# Decent quality for the money



## jbertelson

Hi Mark,

I have a similar vise, a Shop Fox, still in the box at my Washington vacation home. I am betting it is the same design, and maybe came from the same factory. I bought it in Bellingham at a hardware place before I realized that the Grizzly Store was there….....and that the Grizzly store has an amazing variety of stuff that they don't make. However, Grizzly sells the same one, since they own Shop Fox. I came to the same conclusion you did, probably good enough for the money.

I have a somewhat better vise here at home, but as I recall, more money…...

http://lumberjocks.com/jbertelson/blog/28188

It will take quite a bit of force, as you might imagine. I bought it on line from Lee Valley…...
I only mention it because if you end up needing a better vise at some time, it would be worth looking at. I have another very old woodworking vise installed on my old bench, and it still gets some use as well.

We are into our rainy time of year, starts in August here. We had a beautiful summer, though, with June and July being very warm and dry….....one of our best summers for years.

I am betting you will find your vise is none too big, and it will get a lot of use. Have a good one….....


----------



## b2rtch

I have two similar vices but with quick release from Harbor Freight for several years. 
I am very happy with them.
HF no longer carry them, I am happy that I bought mine then.


----------



## 33706

Hey, Mark!
I think my vise is the same as yours. It was purchased from Lee Valley a few years ago, and it was made in Chech Republic( or was it Czechoslovakia?) Anyway, here's a pic of mine for comparison, the label was falling off so I taped it back on for the sake of this photo.










could yours be Eastern European too?
http://www.leevalley.com/US/wood/page.aspx?p=49980&cat=1,41659


----------



## MarkColan

Hey PK:

It sure looks a lot like mine. Same color. Mine did not have a Made in Czech sticker on it. I thought I remembered seeing "Made in China" on the box, but I have recycled it so I can't czech it (heh).

As I understand it, it was designed by a British Company that bought the rights to the Record vise design. They presumably re-engineered them for production, then hired that out. It isn't unusual for a company to change business partners, and it may have started in Czech, then moved to China, or maybe vise (heh) versa.

Sorry for the bad puns. I'll look at it carefully and see if I can find any indication one way or the other.


----------



## Tedstor

I have the same HF vise that Bert is referring too. Very similar to the Eclipse. The HF had a few minor fit/finish issues, but for $39, I was willing to make a few tweaks. I really like this style of vise. I was dead set on a leg vise for my bench, but these quick release rigs are brainless to install, less fussy to use, and still offer 95% of the functionality of a leg vise.

****************

→ **Written problem A**
In the vise thread above, rewrite the part that opens with the words "http://lumberjocks.com/jbertelson/blog/28188" and closes with "summers for years.", replacing "rainy" with "wet".
→ **Written problem B**
Copy out all of the entries below word for word, leaving out the pictures.

→ **Records for the task**

****************

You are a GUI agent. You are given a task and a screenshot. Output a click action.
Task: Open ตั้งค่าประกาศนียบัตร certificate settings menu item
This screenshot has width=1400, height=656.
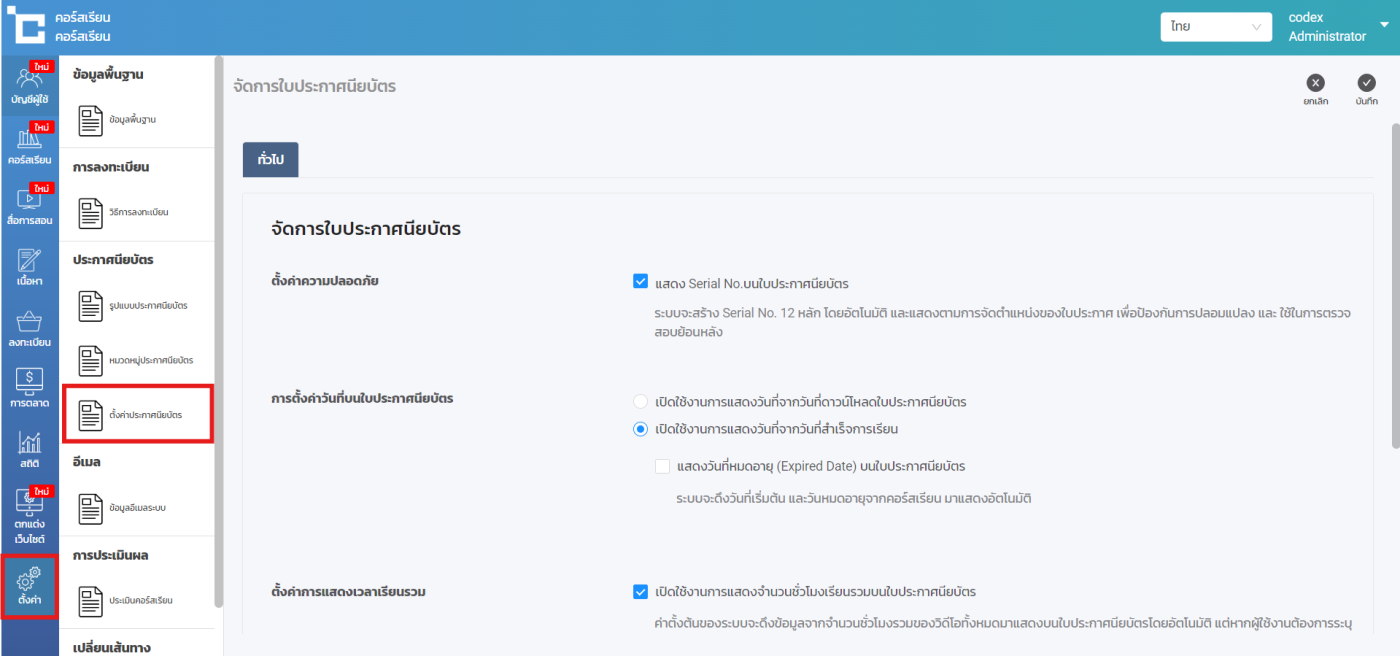coord(138,414)
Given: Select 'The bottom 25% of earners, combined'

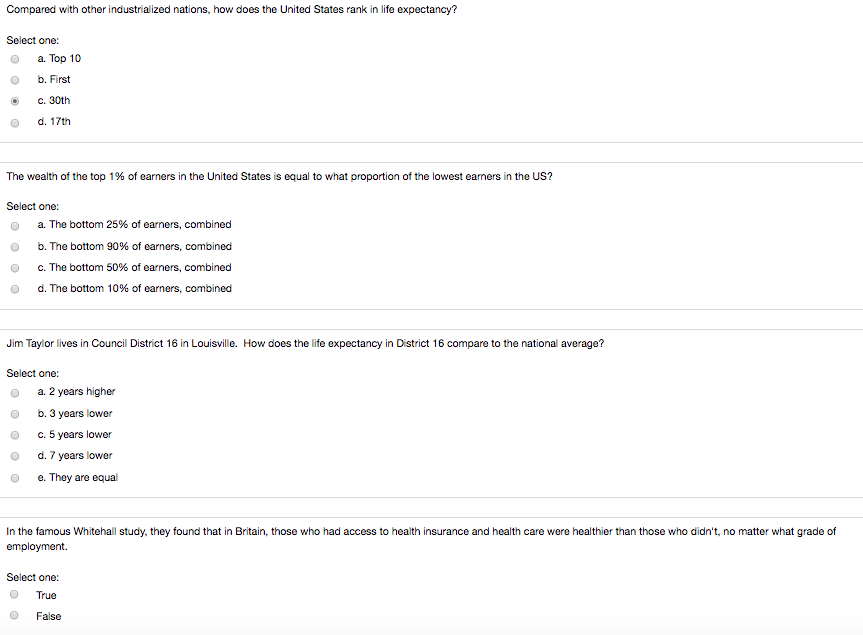Looking at the screenshot, I should (x=15, y=225).
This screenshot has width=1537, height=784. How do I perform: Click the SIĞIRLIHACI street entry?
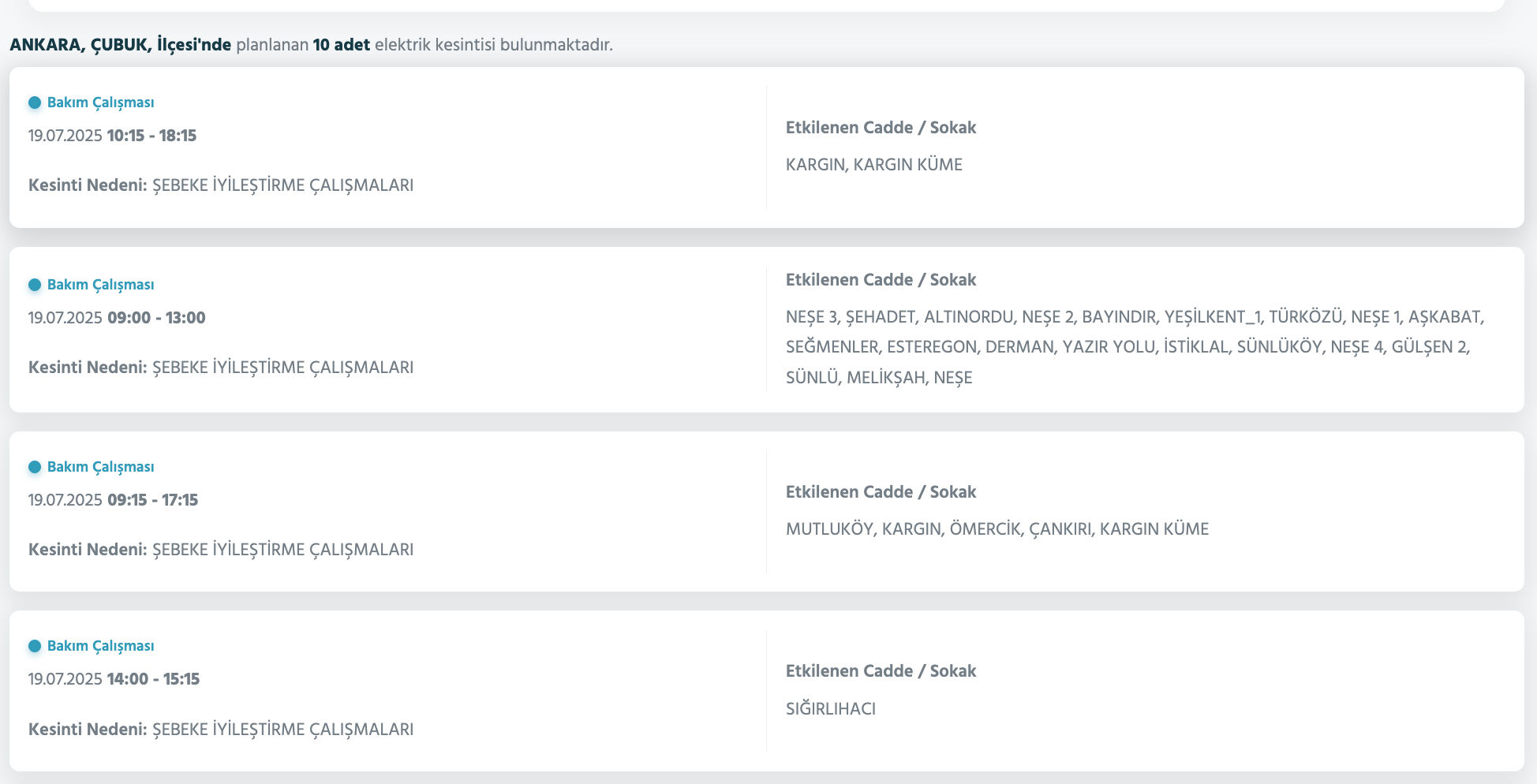830,709
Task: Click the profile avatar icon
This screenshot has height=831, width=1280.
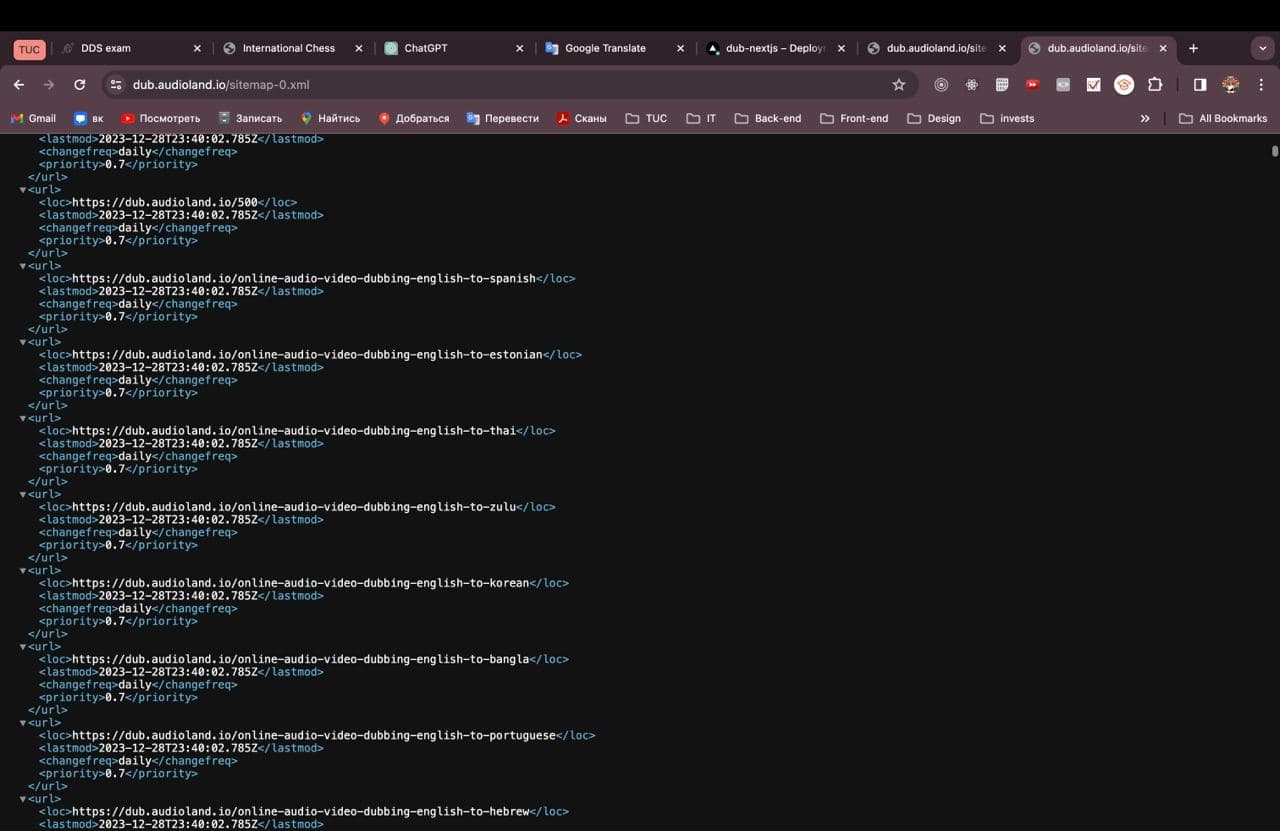Action: click(x=1231, y=85)
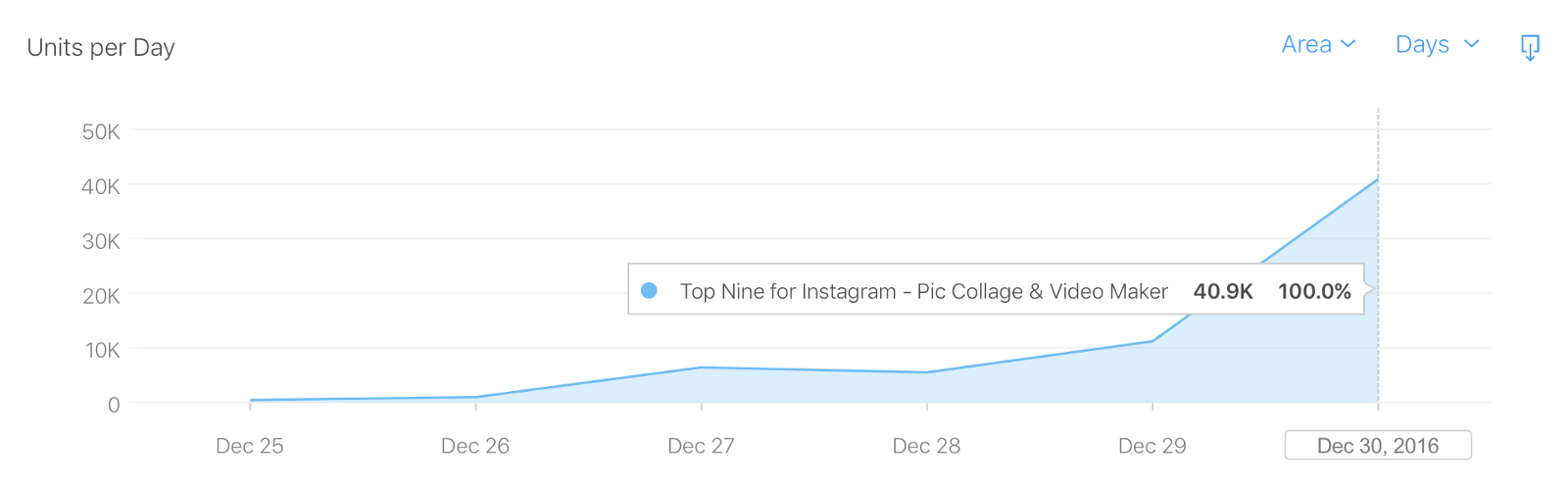Click the Top Nine for Instagram app name
The width and height of the screenshot is (1568, 489).
click(x=923, y=291)
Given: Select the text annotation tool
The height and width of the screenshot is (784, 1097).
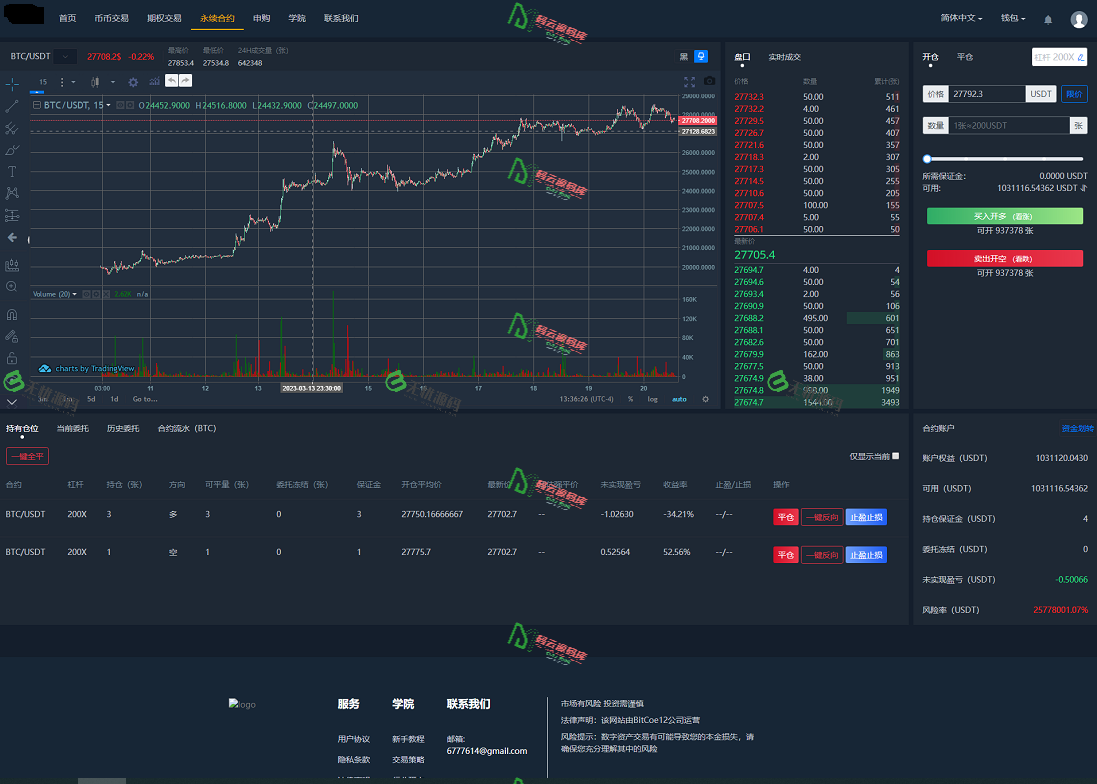Looking at the screenshot, I should pyautogui.click(x=12, y=171).
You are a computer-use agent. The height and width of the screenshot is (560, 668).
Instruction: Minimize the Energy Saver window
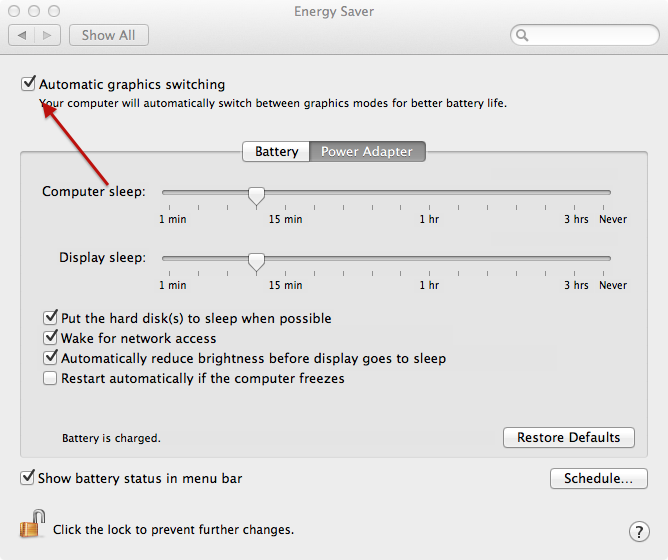[34, 11]
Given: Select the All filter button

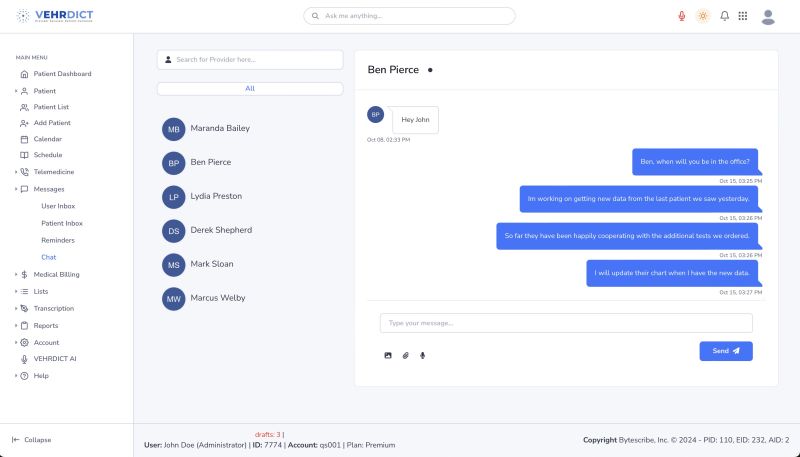Looking at the screenshot, I should [x=250, y=88].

****************

→ **Complete output A**
http://lumberjocks.com/jbertelson/blog/28188

It will take quite a bit of force, as you might imagine. I bought it on line from Lee Valley…...
I only mention it because if you end up needing a better vise at some time, it would be worth looking at. I have another very old woodworking vise installed on my old bench, and it still gets some use as well.

We are into our wet time of year, starts in August here. We had a beautiful summer, though, with June and July being very warm and dry….....one of our best summers for years.

→ **Complete output B**
You are a GUI agent. You are given a task and a screenshot. Output a click action.
Task: Open ตั้งค่าประกาศนียบัตร certificate settings menu item
This screenshot has width=1400, height=656.
coord(138,414)
Given: Select 'The bottom 25% of earners, combined'

Looking at the screenshot, I should (x=15, y=225).
This screenshot has width=1537, height=784. How do I perform: Click the SIĞIRLIHACI street entry?
830,709
Task: Click the profile avatar icon
This screenshot has height=831, width=1280.
Action: click(x=1231, y=85)
Click the Top Nine for Instagram app name
The width and height of the screenshot is (1568, 489).
click(x=923, y=291)
Given: Select the text annotation tool
The height and width of the screenshot is (784, 1097).
Looking at the screenshot, I should pyautogui.click(x=12, y=171).
You are a computer-use agent. The height and width of the screenshot is (560, 668).
Instruction: Minimize the Energy Saver window
[34, 11]
Given: Select the All filter button

Looking at the screenshot, I should [x=250, y=88].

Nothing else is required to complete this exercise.